Moins d’accédants à la propriété
S’agissant des accé­dants à la pro­prié­té, l’intensité de l’effort est telle pour les ménages à bas reve­nus, que leur nombre a consi­dé­ra­ble­ment bais­sé : 610 000 en 1992 par­mi les ménages du pre­mier quin­tile (12% des accé­dants); 340 000 en 2006 (7% des accé­dants), alors que pour presque tous les autres accé­dants les taux d’effort nets res­tent conte­nus sous la barre des 30%.

La marche la plus haute à fran­chir, dans un tel contexte, est la pri­mo-acces­sion. En effet, mal­gré l’amélioration des condi­tions de cré­dit, la hausse des prix a contri­bué à écar­ter du mar­ché les ménages à reve­nus moyens, sur­tout dans les villes les plus chères. Il est deve­nu très dif­fi­cile pour eux de consti­tuer l’apport mini­mum requis par les banques pour accé­der aux prêts les plus avan­ta­geux, sauf s’ils dis­posent d’une aide fami­liale ou du pro­duit de la revente d’un autre bien.
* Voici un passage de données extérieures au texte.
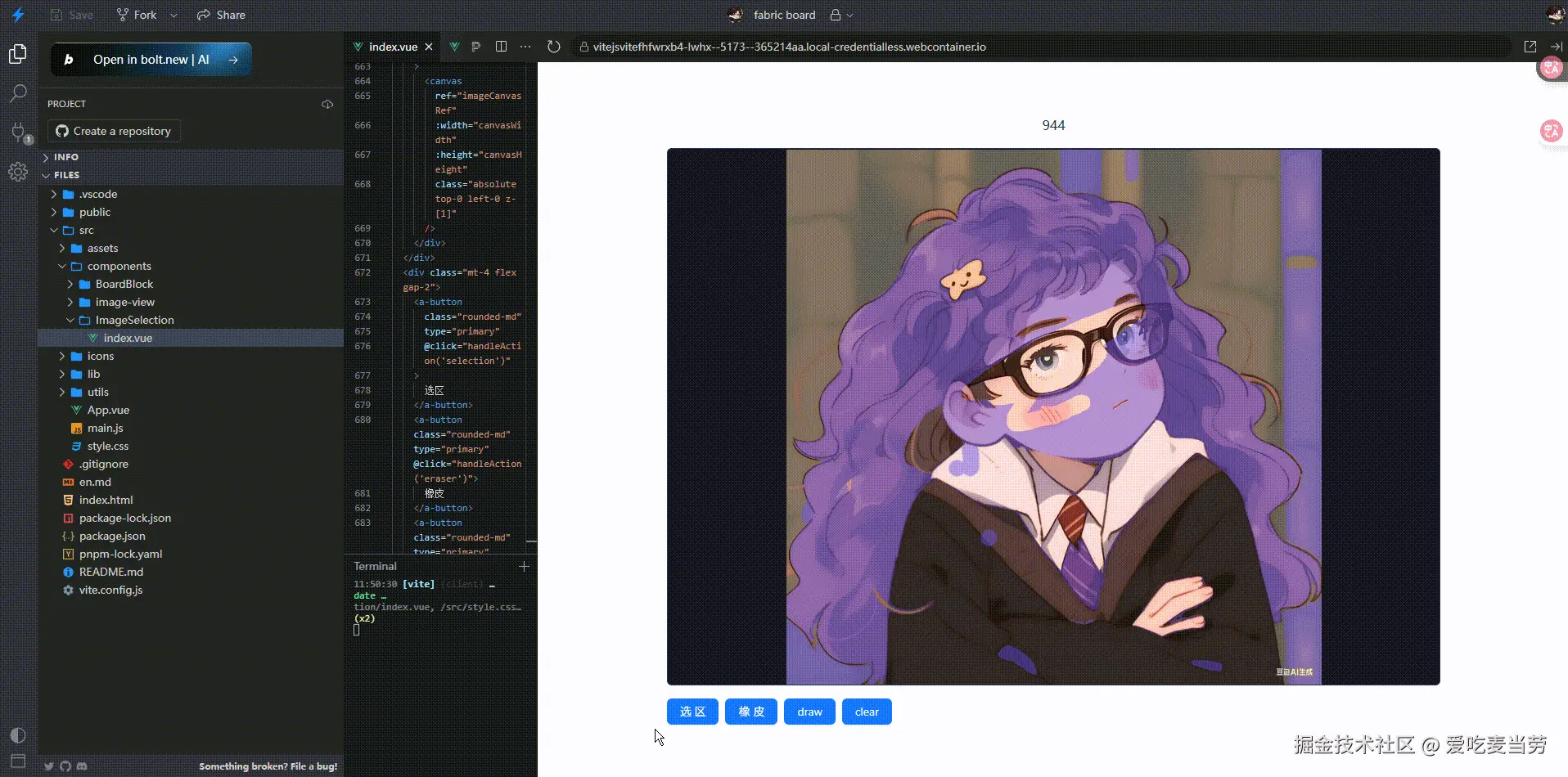Toggle the light/dark theme icon
This screenshot has height=777, width=1568.
[18, 734]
C’est ce qui explique que, même si le volume glo­bal de la pri­mo-acces­sion n’a pas bais­sé, celle-ci est deve­nue de plus en plus sélec­tive. Nous en avons déjà obser­vé plu­sieurs indices : la hausse du reve­nu moyen des accé­dants entre 2002 et 2006 et la baisse du nombre d’accédants par­mi les ménages à bas revenus.
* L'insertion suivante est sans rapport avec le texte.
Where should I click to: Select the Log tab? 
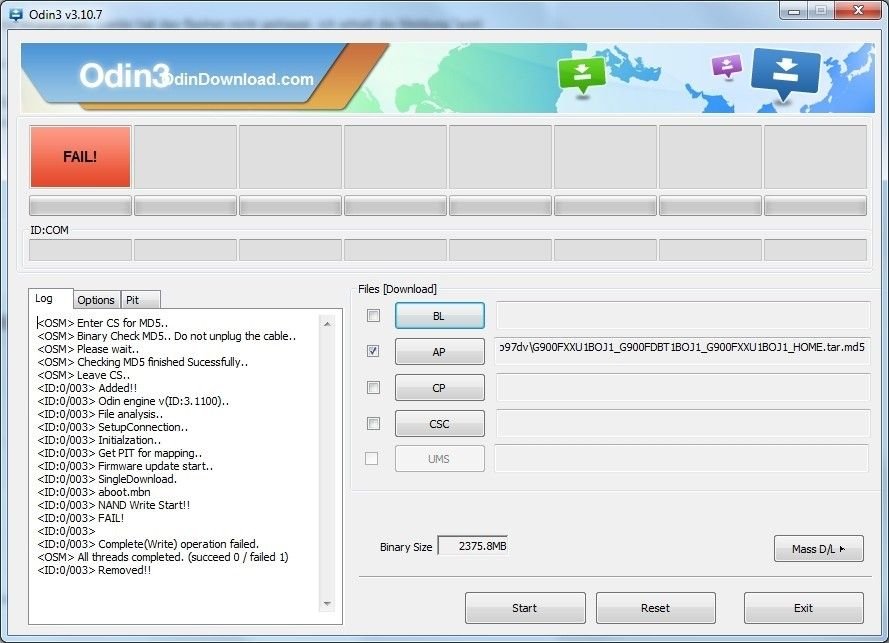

La marche la plus haute à fran­chir est la primoaccession

L’une des consé­quences les plus notables de cette évo­lu­tion est la réduc­tion du nombre de mobi­li­tés entre le parc social et l’accession à la pro­prié­té. Selon les deux der­nières enquêtes loge­ments, entre 1998 et 2001, ils avaient été plus de 520 000 à avoir fait ce che­min ; entre 2003 et 2006, ils n’étaient plus que 465 000.

Pour le parc social, la conjonc­tion des divers freins à la mobi­li­té sor­tante s‘est tra­duite par une forte baisse du taux de rota­tion, pas­sé de près de 13% en 1998 à moins de 10% en 2010.
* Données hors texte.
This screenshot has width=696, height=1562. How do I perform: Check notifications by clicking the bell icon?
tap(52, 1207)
En Île-de-France, au cours de la même période, ce taux est pas­sé de 10,1 % à 6,5 %. Sachant qu’au niveau natio­nal la perte d’un point de rota­tion repré­sente une baisse de la capa­ci­té annuelle d’accueil dans le parc social de près de 45 000 nou­veaux ménages, on com­prend dès lors que les files d’attente pour y accé­der se soient nota­ble­ment allon­gées et qu’en bout de chaîne le mal-loge­ment ait conti­nué à prospérer.

SOURCES

Les don­nées sur l’évolution des prix de l’immobilier et des loyers sont celles réunies, trai­tées et mises en forme par Jacques Frig­git (Conseil géné­ral de l’environnement et du déve­lop­pe­ment durable, CGEDD), et régu­liè­re­ment mises à jour sur le site du CGEDD :

www.cgedd.developpement-durable.gouv.fr/rubrique.php3?id_rubrique=138.

Celles por­tant sur l’effort finan­cier sont tirées de l’Enquête loge­ment de l’Insee, dont la der­nière édi­tion date de 2006.